Well..I have to clean the house twice per day..tired about it


----------



## Charis (Jul 12, 2009)

Louisexx said:


> Thanks~you have a malamute or husky? It's a girl or boy? Normally, there is a huge yard behind my living area, Ares loves walking and running on grass in the morning.
> 
> You point out what I think about!! Malamute shedding so heavily in the summer, Ares's furs just fly everywhere in my house!! I really want to use these furs to doubling thread and knit a sweater~:flypig:
> 
> Well..I have to clean the house twice per day..tired about it


I have a female Siberian Husky. We have large areas of grass between apartment buildings and a few dog yards here to let them run in but the heat is horrid.


----------



## Louisexx (Aug 3, 2011)

Charis said:


> I have a female Siberian Husky. We have large areas of grass between apartment buildings and a few dog yards here to let them run in but the heat is horrid.

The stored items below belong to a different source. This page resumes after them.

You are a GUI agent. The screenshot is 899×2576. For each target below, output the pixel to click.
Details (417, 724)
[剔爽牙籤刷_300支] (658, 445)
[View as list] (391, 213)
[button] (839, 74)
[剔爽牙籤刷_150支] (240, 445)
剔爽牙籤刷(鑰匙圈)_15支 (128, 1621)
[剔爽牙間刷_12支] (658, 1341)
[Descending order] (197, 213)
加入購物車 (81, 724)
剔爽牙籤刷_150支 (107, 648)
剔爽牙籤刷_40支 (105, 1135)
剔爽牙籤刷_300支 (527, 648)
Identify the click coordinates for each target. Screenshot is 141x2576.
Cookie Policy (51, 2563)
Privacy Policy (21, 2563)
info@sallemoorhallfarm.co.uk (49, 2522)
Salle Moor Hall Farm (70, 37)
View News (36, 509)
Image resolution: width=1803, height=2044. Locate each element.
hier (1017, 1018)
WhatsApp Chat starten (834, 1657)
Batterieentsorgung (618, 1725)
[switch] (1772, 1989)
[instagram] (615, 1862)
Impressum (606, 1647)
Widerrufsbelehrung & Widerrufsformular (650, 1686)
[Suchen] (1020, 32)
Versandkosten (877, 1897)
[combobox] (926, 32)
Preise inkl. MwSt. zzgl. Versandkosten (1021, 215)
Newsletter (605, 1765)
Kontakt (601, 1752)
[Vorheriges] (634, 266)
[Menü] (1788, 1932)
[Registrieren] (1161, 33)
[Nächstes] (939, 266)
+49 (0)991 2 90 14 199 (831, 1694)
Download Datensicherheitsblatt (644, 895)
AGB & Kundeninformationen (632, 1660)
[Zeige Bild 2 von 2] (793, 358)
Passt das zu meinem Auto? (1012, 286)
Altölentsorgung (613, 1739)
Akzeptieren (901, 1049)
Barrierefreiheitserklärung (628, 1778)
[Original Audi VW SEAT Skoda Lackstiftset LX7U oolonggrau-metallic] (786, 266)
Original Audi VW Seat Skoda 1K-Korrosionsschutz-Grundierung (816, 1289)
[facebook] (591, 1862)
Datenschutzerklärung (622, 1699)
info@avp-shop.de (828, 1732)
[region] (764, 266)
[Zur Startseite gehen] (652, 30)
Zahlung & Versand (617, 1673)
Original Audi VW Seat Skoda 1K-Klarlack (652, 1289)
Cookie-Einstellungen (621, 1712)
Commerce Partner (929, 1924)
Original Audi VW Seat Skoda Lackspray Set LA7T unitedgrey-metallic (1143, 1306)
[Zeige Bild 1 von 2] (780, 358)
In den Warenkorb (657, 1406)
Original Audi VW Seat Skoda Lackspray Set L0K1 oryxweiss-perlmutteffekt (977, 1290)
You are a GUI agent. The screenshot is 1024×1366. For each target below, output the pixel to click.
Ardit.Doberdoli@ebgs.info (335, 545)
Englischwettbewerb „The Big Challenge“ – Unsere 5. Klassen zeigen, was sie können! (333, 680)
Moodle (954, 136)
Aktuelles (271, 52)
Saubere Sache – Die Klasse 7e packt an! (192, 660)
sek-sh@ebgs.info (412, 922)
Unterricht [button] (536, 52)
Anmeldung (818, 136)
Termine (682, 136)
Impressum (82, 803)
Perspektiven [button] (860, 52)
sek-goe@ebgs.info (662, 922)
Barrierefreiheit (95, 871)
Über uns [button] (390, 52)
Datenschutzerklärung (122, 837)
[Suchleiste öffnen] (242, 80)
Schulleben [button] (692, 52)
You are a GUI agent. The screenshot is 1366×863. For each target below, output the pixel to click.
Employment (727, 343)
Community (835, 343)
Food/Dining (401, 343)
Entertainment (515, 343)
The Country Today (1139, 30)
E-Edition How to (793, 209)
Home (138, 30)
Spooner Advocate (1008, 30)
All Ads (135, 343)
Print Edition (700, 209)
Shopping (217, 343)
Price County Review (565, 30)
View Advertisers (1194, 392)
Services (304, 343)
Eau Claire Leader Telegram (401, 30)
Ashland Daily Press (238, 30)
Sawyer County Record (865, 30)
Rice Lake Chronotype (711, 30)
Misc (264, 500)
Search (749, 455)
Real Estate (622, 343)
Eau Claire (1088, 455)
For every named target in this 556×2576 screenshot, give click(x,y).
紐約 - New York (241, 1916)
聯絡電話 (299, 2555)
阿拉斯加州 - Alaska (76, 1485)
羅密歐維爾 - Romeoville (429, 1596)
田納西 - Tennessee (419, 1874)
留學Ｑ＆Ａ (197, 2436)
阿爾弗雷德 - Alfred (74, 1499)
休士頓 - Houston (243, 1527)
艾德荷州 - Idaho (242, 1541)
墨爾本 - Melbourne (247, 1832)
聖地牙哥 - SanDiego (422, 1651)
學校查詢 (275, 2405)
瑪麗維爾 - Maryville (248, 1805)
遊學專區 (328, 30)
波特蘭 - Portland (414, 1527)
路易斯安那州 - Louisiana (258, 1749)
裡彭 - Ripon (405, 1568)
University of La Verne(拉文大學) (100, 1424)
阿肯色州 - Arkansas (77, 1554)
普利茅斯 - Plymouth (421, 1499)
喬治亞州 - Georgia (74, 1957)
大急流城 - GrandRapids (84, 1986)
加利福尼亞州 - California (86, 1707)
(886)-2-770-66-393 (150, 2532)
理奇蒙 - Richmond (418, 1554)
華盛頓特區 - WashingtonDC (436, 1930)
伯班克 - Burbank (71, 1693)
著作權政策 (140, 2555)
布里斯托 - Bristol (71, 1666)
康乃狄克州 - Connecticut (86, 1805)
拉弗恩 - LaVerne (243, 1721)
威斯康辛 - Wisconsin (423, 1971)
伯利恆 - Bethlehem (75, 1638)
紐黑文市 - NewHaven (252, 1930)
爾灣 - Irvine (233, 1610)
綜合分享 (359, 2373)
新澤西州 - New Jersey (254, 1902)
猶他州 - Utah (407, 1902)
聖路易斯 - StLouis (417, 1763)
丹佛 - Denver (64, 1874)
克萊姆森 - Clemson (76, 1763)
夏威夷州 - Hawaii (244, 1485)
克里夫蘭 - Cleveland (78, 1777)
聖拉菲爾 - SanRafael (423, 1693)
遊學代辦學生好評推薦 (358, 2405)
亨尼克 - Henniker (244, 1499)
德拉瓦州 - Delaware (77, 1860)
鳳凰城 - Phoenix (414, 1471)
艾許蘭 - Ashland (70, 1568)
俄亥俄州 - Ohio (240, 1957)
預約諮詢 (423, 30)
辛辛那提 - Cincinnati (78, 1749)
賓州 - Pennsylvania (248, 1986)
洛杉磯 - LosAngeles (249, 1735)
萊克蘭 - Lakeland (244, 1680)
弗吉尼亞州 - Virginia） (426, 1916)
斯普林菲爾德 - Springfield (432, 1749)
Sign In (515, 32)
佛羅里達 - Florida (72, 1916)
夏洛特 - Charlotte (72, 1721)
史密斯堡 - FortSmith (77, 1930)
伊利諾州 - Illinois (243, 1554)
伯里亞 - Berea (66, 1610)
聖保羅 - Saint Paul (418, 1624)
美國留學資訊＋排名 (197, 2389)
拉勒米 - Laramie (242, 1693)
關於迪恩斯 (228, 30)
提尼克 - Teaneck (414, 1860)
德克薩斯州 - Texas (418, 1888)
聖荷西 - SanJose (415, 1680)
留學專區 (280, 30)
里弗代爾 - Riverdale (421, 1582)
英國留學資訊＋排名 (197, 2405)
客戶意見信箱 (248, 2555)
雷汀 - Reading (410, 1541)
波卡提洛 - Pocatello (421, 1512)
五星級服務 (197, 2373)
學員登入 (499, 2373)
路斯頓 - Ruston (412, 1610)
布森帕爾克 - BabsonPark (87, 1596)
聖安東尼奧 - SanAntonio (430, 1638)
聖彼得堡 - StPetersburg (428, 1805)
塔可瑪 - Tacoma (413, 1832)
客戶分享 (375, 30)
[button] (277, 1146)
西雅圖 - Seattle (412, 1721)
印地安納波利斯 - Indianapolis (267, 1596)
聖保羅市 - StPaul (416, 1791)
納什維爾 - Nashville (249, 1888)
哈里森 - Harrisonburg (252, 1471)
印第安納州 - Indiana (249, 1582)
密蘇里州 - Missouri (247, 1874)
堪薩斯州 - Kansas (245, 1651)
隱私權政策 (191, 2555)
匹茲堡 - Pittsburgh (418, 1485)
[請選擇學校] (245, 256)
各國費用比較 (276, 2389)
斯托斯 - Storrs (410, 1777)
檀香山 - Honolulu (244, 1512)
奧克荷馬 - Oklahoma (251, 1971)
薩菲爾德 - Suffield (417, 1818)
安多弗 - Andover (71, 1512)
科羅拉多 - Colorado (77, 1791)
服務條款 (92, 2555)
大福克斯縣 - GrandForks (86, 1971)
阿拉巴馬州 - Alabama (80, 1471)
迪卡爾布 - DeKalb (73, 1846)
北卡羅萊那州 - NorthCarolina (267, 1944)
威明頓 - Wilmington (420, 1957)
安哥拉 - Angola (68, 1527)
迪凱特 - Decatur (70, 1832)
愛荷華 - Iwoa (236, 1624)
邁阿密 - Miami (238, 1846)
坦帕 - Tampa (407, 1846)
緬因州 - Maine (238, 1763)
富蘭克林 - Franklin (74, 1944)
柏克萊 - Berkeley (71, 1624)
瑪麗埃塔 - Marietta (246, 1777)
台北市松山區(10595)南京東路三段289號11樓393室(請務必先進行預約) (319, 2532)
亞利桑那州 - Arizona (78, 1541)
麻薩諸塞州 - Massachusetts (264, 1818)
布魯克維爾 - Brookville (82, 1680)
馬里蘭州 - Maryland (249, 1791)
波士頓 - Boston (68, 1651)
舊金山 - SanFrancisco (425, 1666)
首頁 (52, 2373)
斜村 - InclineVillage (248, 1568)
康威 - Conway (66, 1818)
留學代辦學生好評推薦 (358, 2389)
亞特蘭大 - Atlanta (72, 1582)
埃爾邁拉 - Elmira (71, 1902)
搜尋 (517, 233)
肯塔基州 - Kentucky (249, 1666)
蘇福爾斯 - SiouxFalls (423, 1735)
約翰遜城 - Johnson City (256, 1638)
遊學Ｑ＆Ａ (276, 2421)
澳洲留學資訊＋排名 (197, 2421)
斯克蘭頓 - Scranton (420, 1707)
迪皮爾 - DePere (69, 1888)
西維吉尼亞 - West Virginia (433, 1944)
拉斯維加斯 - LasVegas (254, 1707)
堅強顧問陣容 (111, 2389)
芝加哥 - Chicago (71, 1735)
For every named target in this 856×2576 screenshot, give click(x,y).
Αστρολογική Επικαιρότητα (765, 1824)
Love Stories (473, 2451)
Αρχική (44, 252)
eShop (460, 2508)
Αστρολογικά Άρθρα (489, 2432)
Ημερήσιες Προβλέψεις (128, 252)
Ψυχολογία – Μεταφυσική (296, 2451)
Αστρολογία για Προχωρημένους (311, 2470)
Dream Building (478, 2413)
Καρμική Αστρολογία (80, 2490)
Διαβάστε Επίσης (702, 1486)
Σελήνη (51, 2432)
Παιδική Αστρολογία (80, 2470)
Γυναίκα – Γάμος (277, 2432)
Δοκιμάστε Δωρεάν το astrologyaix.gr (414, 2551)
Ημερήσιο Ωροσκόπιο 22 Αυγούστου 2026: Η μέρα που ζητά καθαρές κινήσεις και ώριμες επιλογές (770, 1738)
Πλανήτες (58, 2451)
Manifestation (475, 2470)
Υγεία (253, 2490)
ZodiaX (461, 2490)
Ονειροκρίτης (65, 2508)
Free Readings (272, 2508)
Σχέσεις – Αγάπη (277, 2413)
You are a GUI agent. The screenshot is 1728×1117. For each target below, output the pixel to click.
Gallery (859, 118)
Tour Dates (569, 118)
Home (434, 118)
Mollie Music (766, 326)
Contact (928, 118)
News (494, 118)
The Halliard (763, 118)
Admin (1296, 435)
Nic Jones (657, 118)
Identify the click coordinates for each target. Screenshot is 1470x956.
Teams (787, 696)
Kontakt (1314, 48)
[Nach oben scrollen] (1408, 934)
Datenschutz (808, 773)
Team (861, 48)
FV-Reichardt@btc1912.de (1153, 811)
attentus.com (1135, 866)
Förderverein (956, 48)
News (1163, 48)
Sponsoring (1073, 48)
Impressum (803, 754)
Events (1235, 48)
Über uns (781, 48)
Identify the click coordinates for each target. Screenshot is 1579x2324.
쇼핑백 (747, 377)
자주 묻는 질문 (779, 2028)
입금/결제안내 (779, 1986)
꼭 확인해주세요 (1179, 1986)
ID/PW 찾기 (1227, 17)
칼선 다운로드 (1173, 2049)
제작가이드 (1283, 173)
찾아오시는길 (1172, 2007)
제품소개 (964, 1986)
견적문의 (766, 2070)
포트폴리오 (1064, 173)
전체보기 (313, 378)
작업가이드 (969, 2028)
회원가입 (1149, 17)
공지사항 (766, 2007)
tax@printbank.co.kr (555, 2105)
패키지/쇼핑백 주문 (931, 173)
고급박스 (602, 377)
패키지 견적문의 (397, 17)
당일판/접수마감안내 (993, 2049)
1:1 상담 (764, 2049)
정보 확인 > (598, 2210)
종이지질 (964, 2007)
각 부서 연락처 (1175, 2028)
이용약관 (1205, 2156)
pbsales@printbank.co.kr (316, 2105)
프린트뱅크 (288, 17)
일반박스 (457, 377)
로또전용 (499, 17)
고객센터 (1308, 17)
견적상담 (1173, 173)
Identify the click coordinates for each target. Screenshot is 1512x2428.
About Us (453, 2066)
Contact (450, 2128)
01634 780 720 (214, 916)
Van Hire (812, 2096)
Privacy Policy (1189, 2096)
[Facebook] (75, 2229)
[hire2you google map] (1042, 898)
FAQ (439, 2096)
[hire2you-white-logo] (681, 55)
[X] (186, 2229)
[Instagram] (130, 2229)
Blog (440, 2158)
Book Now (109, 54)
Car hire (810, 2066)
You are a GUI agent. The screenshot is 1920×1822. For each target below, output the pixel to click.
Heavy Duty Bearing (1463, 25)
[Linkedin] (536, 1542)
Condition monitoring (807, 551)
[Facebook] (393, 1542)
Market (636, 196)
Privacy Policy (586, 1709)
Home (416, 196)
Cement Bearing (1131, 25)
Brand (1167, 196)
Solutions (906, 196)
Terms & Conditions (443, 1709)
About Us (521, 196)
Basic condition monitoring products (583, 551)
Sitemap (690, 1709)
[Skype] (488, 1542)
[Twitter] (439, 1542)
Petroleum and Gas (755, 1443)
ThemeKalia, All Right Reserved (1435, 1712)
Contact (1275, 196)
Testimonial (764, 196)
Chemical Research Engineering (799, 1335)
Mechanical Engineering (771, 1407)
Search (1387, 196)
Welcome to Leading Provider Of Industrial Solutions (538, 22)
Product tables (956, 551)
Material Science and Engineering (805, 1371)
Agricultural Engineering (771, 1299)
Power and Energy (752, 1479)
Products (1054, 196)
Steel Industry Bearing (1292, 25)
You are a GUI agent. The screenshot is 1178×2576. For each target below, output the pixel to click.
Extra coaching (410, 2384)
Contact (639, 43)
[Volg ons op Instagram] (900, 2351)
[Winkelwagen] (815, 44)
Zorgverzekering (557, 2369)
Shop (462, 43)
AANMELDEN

Do you know a brand named Ruff wear? It's a professional company which made outdoor appliance for dog. I bought swamp cooler of this brand for Ares, and it works well~

The material of swamp cooler is heat insulation and use theary of evaporation of water to absorpt heat~

I got this on amazon, it's cheaper than buy it on official website.:cheer2:


----------



## Charis (Jul 12, 2009)

Louisexx said:


> Do you know a brand named Ruff wear? It's a professional company which made outdoor appliance for dog. I bought swamp cooler of this brand for Ares, and it works well~
> 
> The material of swamp cooler is heat insulation and use theary of evaporation of water to absorpt heat~
> 
> I got this on amazon, it's cheaper than buy it on official website.:cheer2:


I haven't heard of it but I will have to look into it as we walk when the sun is barely coming up and after the sun is setting or has gone down. My apartment complex comes alive with dogs after dark.


----------



## AshGray (Jul 23, 2011)

Such a beautiful dog! When I was a kid, I wanted a Malamute more than anything. Best of luck with the classes!


----------



## Louisexx (Aug 3, 2011)

AshGray said:


> Such a beautiful dog! When I was a kid, I wanted a Malamute more than anything. Best of luck with the classes!


When I was in high school, I really wanted a pet~no matter cat or dog. But my mom thought it would spend too much time to take care, didn't want it to affective my school grade. During that time, I did know nothing about malamute...even heared name of this breed, haha!!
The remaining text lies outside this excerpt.